The role of digestion in a normally functioning body starts when we take our first bite of food. The food mixes with saliva and once we sallow food then proceeds to the stomach. In the stomach, food combines with bile acids that begin to break the foods down.

 

From the stomach, the resulting food particles move into the small intestine. Once in the small intestine, those food particles are so small that they can start slipping into the bloodstream.
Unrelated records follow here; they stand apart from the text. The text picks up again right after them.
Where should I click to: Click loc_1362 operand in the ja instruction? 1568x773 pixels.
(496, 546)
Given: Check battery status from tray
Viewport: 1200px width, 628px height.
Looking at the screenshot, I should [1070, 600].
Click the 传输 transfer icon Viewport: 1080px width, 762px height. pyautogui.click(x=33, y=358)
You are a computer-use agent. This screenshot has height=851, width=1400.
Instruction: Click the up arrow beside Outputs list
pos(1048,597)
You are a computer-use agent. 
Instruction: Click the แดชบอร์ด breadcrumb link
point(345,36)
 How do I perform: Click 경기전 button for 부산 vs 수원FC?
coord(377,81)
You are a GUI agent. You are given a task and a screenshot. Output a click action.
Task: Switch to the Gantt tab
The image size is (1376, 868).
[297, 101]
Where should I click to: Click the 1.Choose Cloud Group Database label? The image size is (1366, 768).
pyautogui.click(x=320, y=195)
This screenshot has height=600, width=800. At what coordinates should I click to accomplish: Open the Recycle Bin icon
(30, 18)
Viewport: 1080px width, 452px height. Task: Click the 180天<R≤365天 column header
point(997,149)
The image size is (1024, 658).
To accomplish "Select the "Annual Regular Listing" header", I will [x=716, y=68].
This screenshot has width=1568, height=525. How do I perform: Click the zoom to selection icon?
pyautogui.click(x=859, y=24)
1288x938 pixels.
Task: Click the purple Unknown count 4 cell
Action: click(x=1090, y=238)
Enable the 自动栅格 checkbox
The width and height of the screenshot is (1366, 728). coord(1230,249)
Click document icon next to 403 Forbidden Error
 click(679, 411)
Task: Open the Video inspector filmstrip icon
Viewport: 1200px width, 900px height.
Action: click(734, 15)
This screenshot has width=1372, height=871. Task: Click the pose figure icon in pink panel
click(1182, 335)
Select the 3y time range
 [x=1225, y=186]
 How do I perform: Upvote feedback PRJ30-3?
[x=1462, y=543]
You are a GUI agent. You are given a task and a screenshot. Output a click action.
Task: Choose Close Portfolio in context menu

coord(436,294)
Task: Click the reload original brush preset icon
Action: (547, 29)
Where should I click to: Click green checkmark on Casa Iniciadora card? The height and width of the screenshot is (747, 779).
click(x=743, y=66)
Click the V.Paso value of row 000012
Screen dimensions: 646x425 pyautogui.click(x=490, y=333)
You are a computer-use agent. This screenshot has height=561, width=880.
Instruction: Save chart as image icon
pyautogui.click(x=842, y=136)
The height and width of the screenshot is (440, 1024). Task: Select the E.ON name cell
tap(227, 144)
Sitting in the small intestine, the food particles start sending a signal back to the pancreas, a little organ that sits just adjacent to the stomach.

 

How the Pancreas Functions

 

The two primary functions of the pancreas is that it initially detects food as it’s passing into the gut and releases digestive enzymes. These enzymes help break down food even further in the small intestine. Once the food is small enough, it will pass from the digestive tract into the bloodstream, and as sugars and proteins and fats start to build up in the bloodstream, the pancreas begins its endocrine function.

 

Through the endocrine function, the pancreas releases insulin and glucagon into the bloodstream. These two hormones help regulate the blood sugar by causing it to either increase or decrease based on what a person needs.

 

In a normally functioning pancreas, blood sugars are controlled quite well. There can be problems with the pancreas though. In some cases, the pancreas can become inflamed. That can be as a result of an injury or even an illness such as pancreatitis. Inflammation in the pancreas can be the result of a high-fat diet, or just having high levels of fats called triglycerides floating around. Anytime the pancreas is injured or inflamed, it is not going to function properly, and the blood sugars can be impaired as a result.